>>>>>

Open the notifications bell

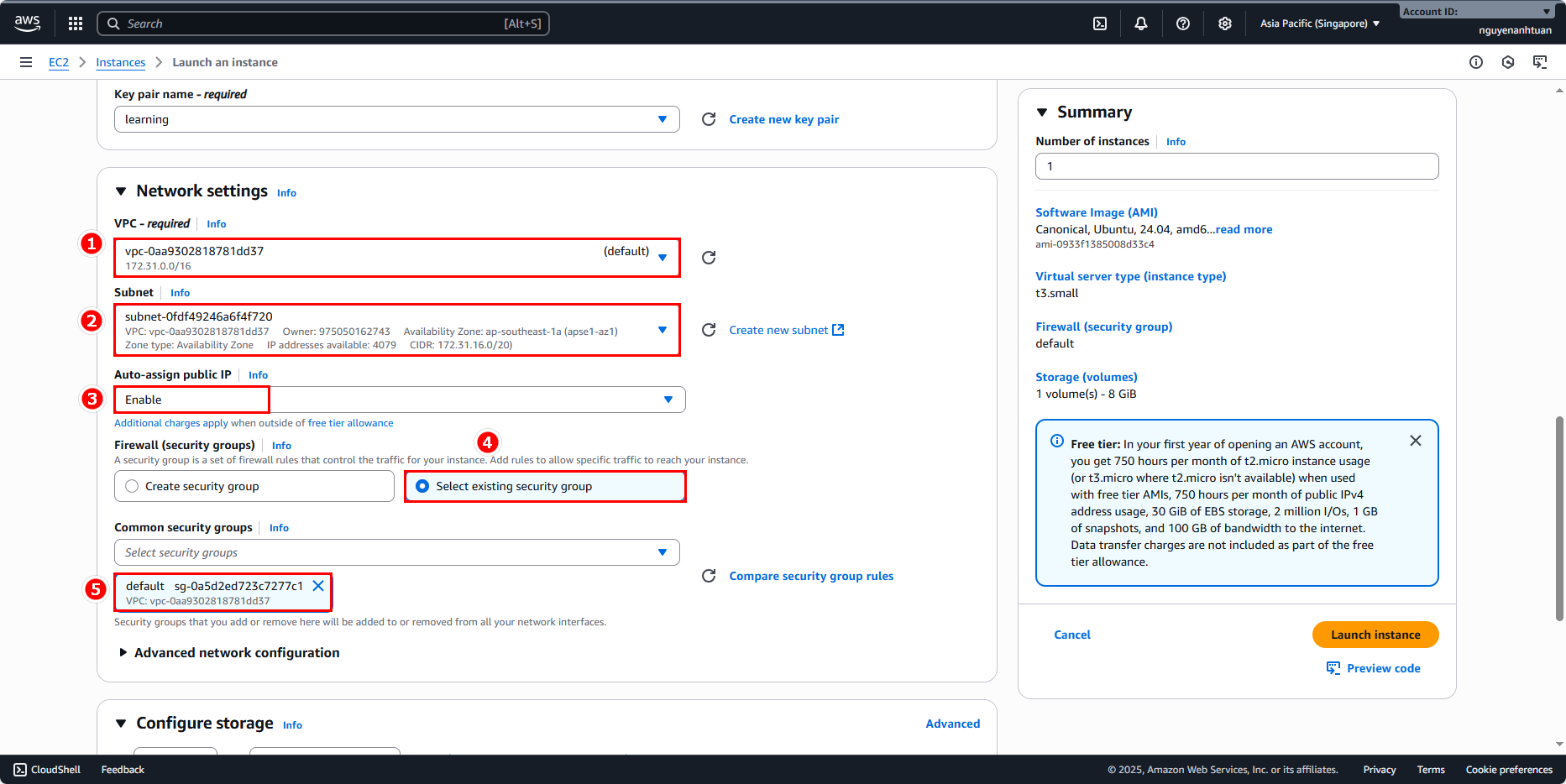[x=1140, y=24]
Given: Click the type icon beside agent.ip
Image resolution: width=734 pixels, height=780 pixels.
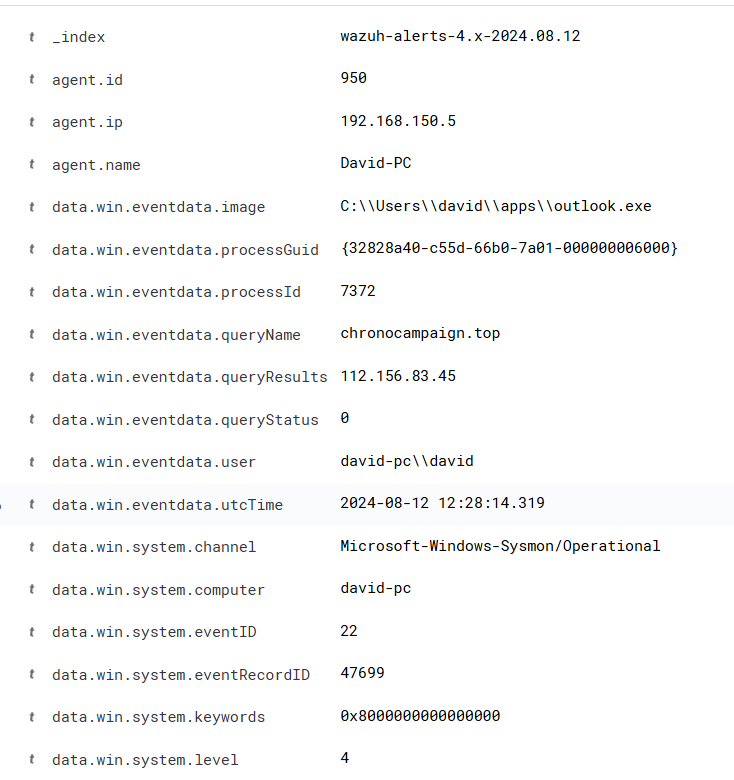Looking at the screenshot, I should click(x=32, y=122).
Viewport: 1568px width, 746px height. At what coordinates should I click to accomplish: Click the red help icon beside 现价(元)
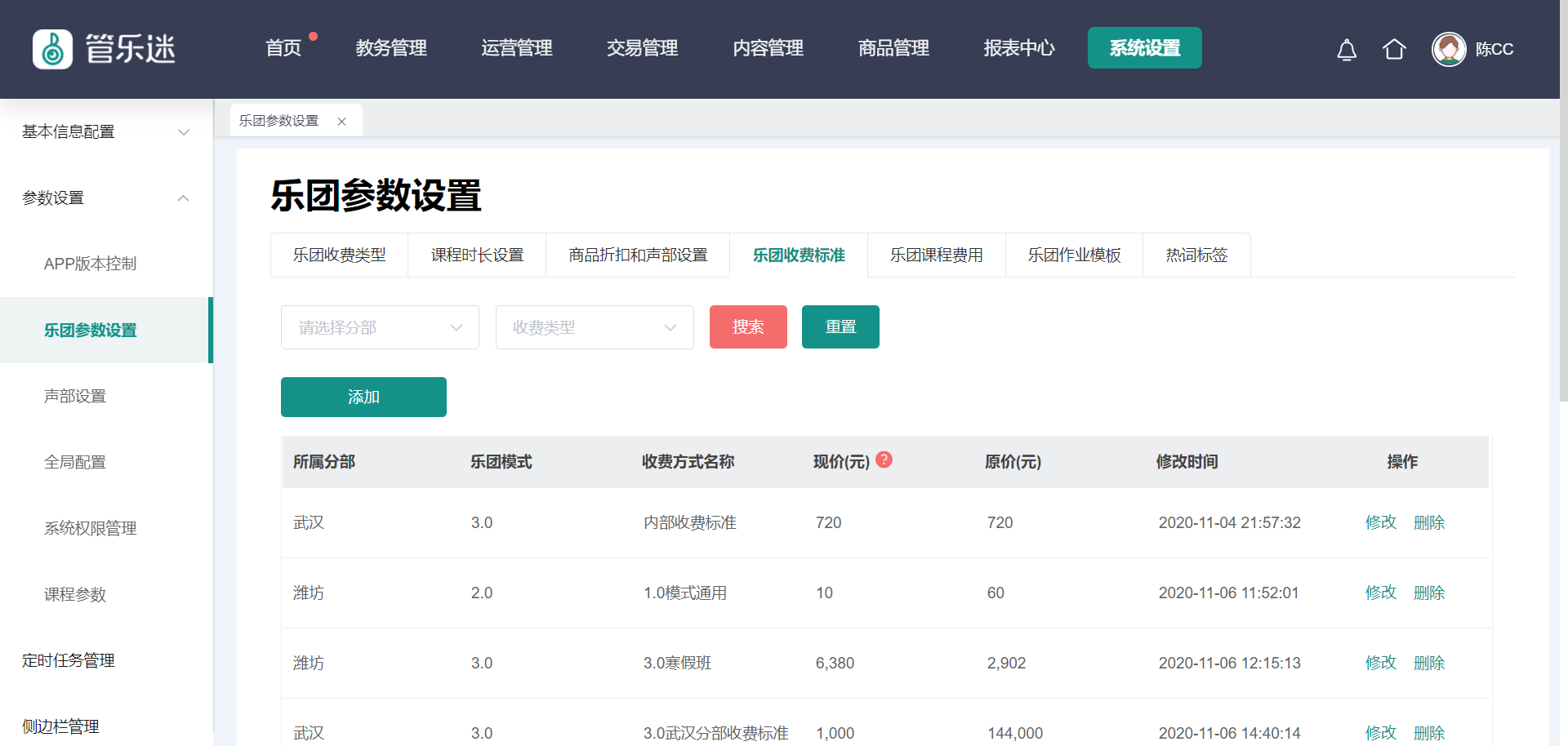pos(884,460)
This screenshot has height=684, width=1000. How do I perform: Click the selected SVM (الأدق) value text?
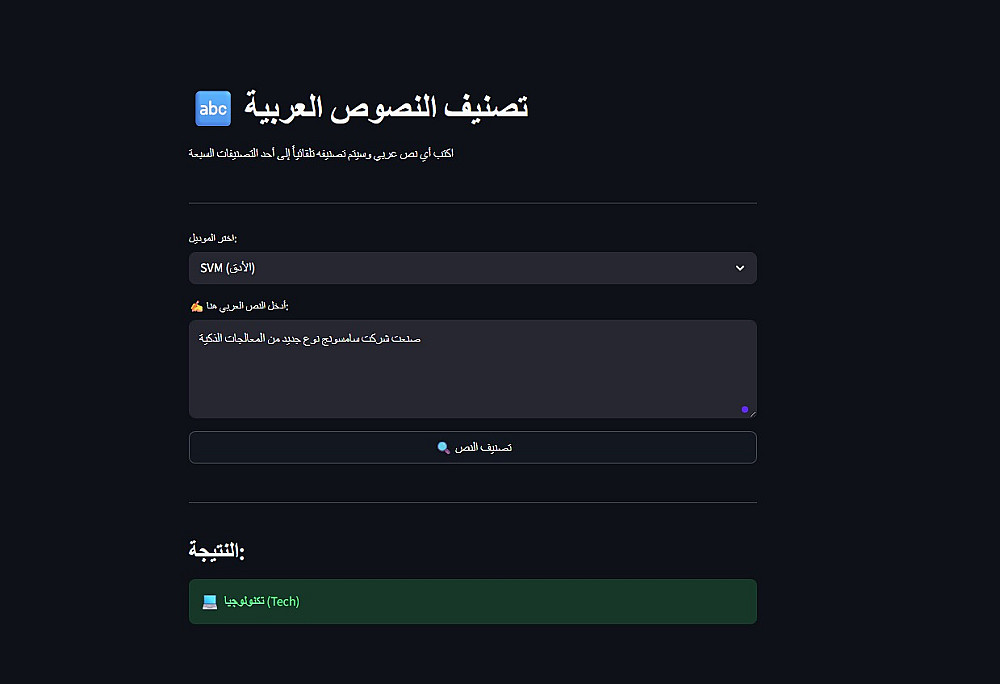(228, 268)
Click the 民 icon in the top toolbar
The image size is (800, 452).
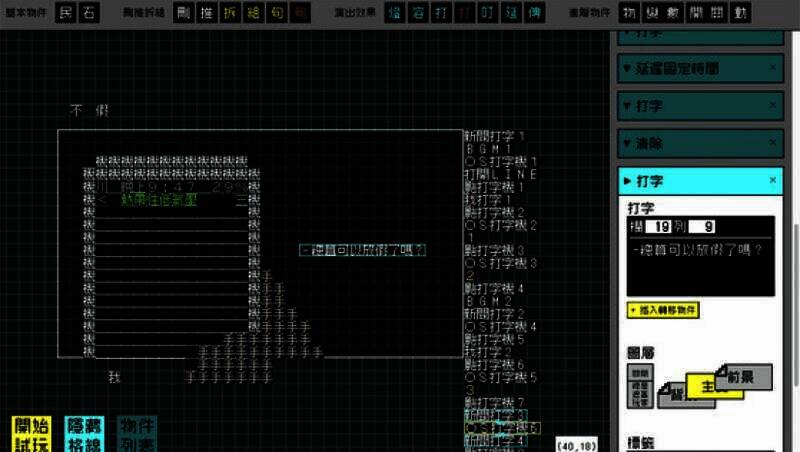pos(66,13)
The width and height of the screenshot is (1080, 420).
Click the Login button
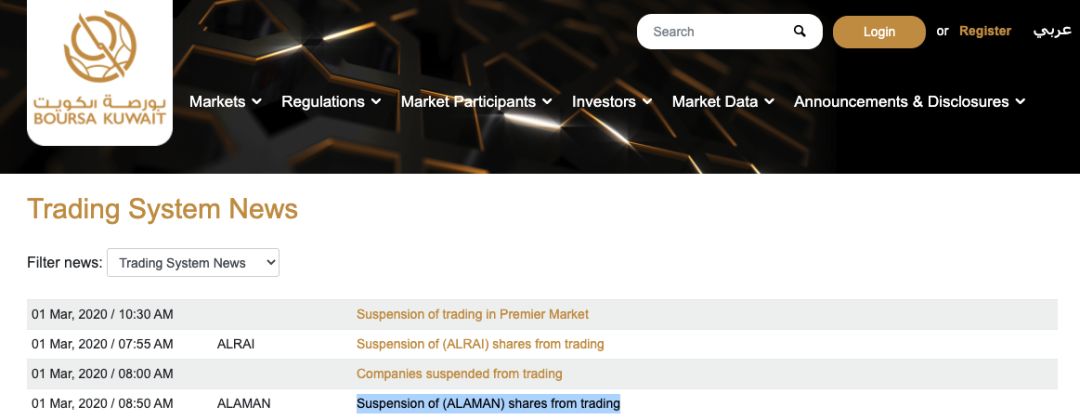(879, 32)
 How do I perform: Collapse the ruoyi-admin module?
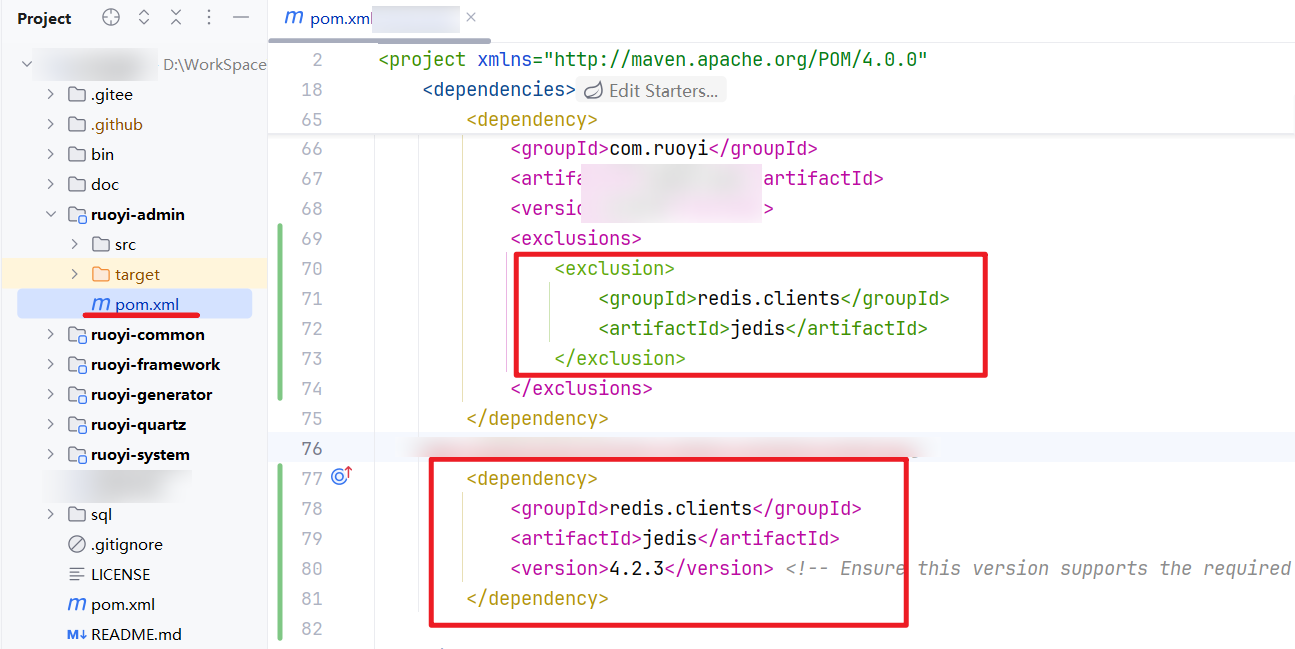(x=51, y=214)
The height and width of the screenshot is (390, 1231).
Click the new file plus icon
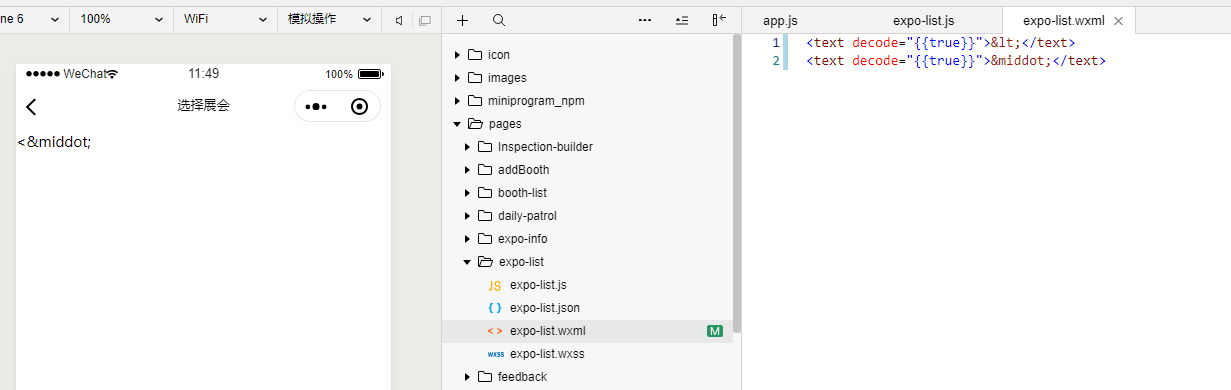pyautogui.click(x=462, y=20)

<<<<<

[EXERCISE DESCRIPTION]
Apart from the pictures, set down all the entries above exactly.

[ANSWER SECTION]
Open the notifications bell

[x=1140, y=24]
Given: Click the type icon beside agent.ip
Image resolution: width=734 pixels, height=780 pixels.
Looking at the screenshot, I should click(x=32, y=122).
Viewport: 1568px width, 746px height. At what coordinates should I click to accomplish: Click the red help icon beside 现价(元)
pos(884,460)
This screenshot has height=684, width=1000. How do I perform: Click the selected SVM (الأدق) value text?
(228, 268)
Click the 民 icon in the top toolbar
The image size is (800, 452).
pos(66,13)
The width and height of the screenshot is (1080, 420).
Click the Login button
(879, 32)
 How do I perform: Collapse the ruoyi-admin module?
(x=51, y=214)
The height and width of the screenshot is (390, 1231).
Click the new file plus icon
pyautogui.click(x=462, y=20)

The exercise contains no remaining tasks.